## RECORDS FOR THIS EXERCISE

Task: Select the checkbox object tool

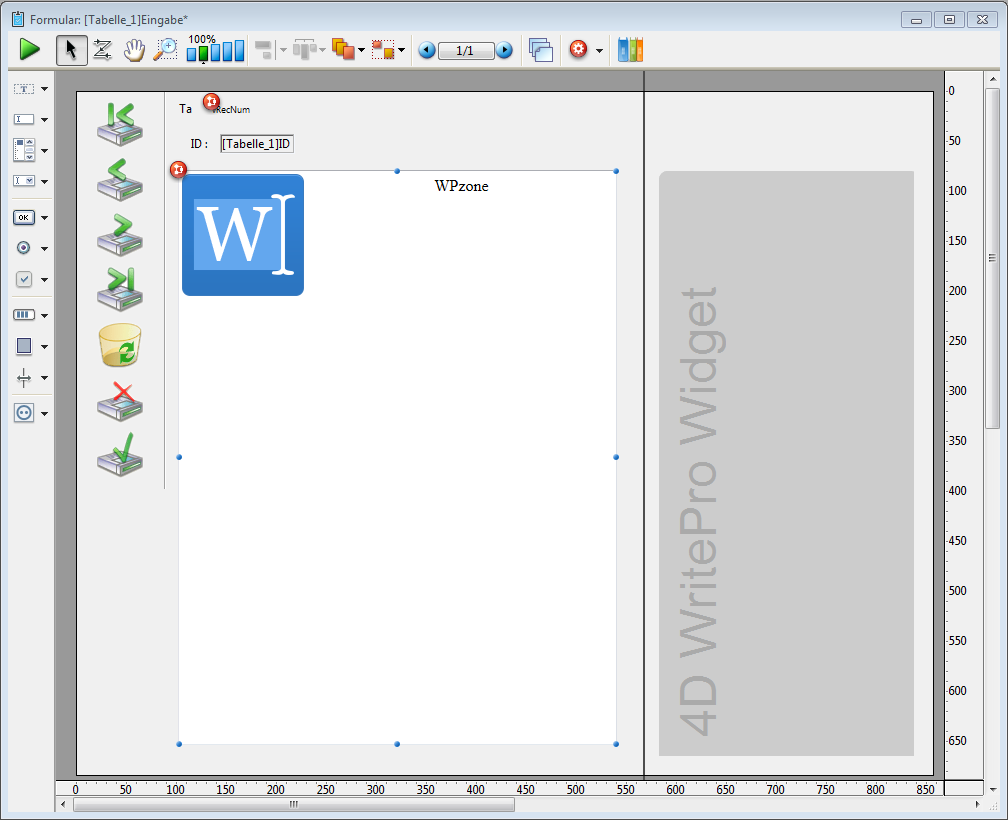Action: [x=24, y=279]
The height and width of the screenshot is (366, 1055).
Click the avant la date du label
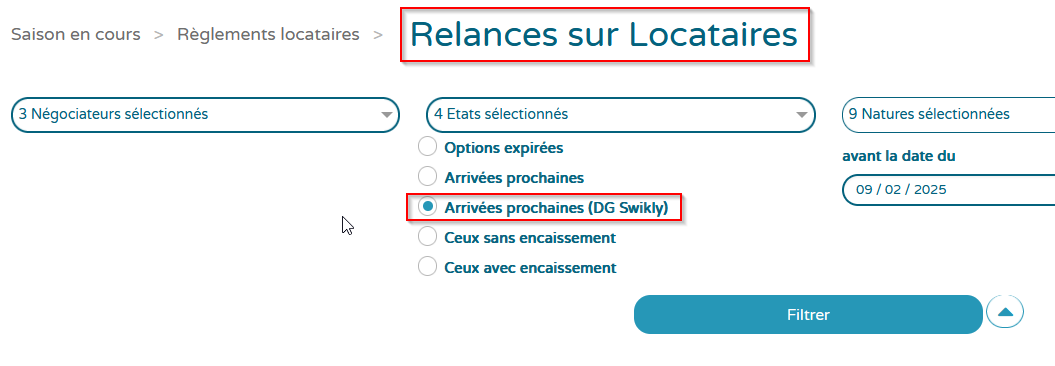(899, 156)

==

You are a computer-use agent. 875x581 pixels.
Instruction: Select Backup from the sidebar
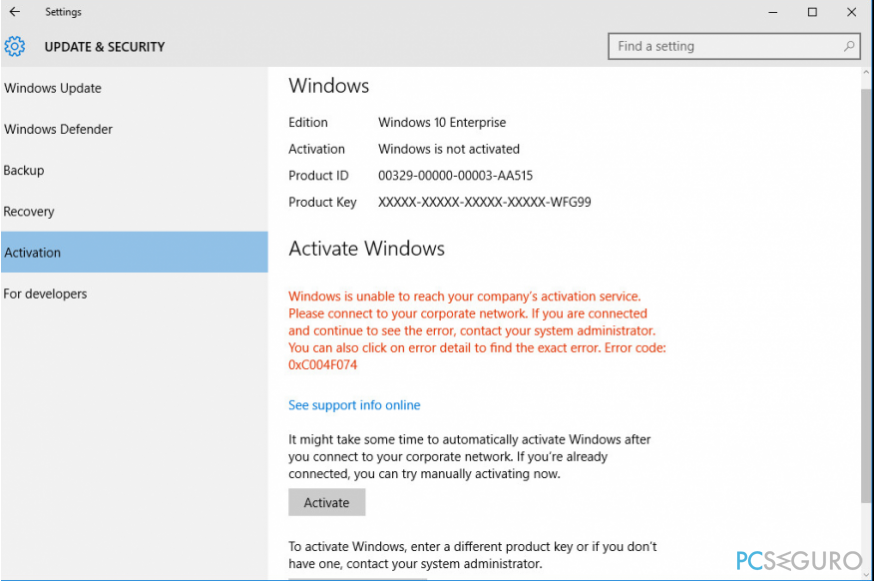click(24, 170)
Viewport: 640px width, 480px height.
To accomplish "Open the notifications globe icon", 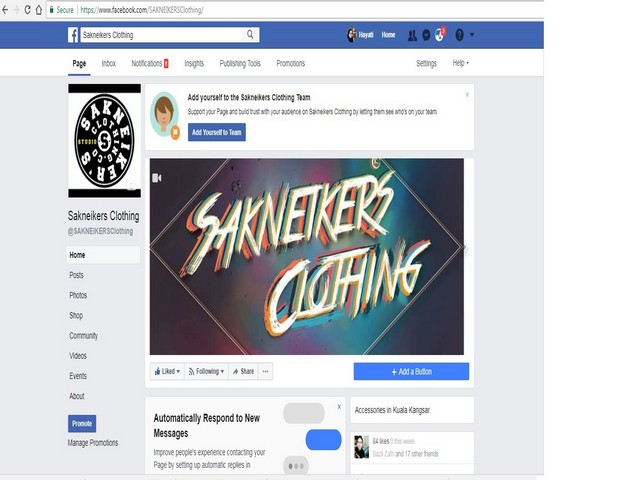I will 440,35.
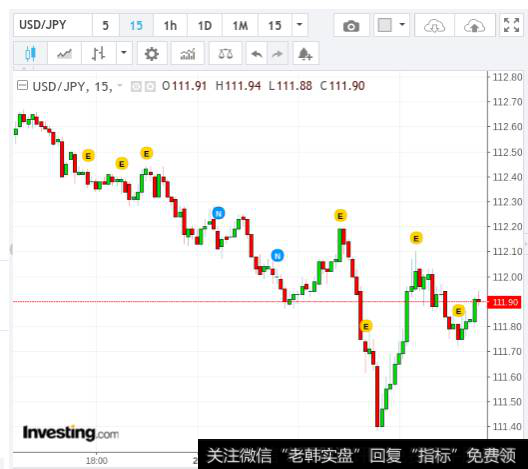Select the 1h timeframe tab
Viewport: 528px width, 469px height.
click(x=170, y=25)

## TASK OBJECTIVE
Count the lines of the records that contain the string "height", treating uppercase and lowercase as different, and reply with only the number.

## EXERCISE RESPONSE
3